Exactly what the title says it is.

Love me like a rock
Amy Jo Cousins
We continue to work our way through the rowers of the Ivy League-like college. First there were Tom and Reese, then Tom’s friend Cash and after that came Cash’s cousin Denny, which lead us to Raffi and here we have Raffi’s roommate Austin. I could draw you a schema, but really you should just go read the series, because Ms. Cousins knows how to write good characters.
So Austin has this friends-with-benefits thing with roommate Vinne, and it’s working okay. But then, there’s a life drawing class and this very hirsute model named Sean catches Austin’s eye. Things progress from there. Unlike other books in the series, there isn’t much keeping Austin and Sean apart–Austin’s fairly trauma-free. But it’s fun to watch someone who has always been on the sidelines find himself front and center of someone’s attention. Plus, the Austin/Sean relationship upends things with Vinnie, which leads us right into the next book in the series, Hard Candy.
Hard Candy
Amy Jo Cousins
There’s something about watching an uptight person learn to chill out. And when Vinnie, Austin and Raffi’s uptight out-but-straight-and-narrow roommate, finds himself in the path of very flamboyant Bryan things get interesting.
I’m hoping we haven’t exhausted all our characters in this series, but aside from straight roommate Bob, there doesn’t seem to be anyone left. Which would be a shame, although I’m pretty sure I’ll enjoy whatever Amy Jo Cousins thinks up next.
The Year We Fell Down
Sarina Brown
Amy Jo Cousins recommended this author and the book was free via Kindle promotion, and thus I read it. I found the repeated references to the “hope fairy” (or whatever it was) really annoying and this was yet another M/F romance where the M is experienced and the F is not at all.
Aside from that, I found that both characters were dealing with new disabilities (one temporary, one permanent) interesting and not often a topic explored. And I couldn’t put it down, so that’s saying something.
The Year We Hid Away
Sarina Brown
Book Two brings us back to a secondary character from The Year We Fell Down–Bridger McCaulley, massive slut and good guy. He’s got a different plan this year, which is thrown asunder when he meets Scarlet Crowley, new freshman hiding from her father’s misdeeds. Good examination of the complexities of hiding things. Again we have a M/F romance with the very experienced M and the not at all experienced F.
Blonde Date
Sarina Brown
This novella was free when I subscribed to Sarina Brown’s newsletter.
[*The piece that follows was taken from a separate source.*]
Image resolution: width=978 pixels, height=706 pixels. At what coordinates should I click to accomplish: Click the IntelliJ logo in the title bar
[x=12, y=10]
One of my favorite things about it was that it is the first in the series to have a M/F romance with the F having substantially more experience than the M. Finally!
HOWEVER. I think it’s important to state that if a person consents to a sex act, and doesn’t know the other person involved in the sex act has set it up so people could watch said sex act she has not consented and she should turn those motherfuckers in. The workaround solution in this book was all well and good, but it doesn’t take away from the fact she didn’t give consent. Which is creepy and gross and needs to be dealt with, possibly legally.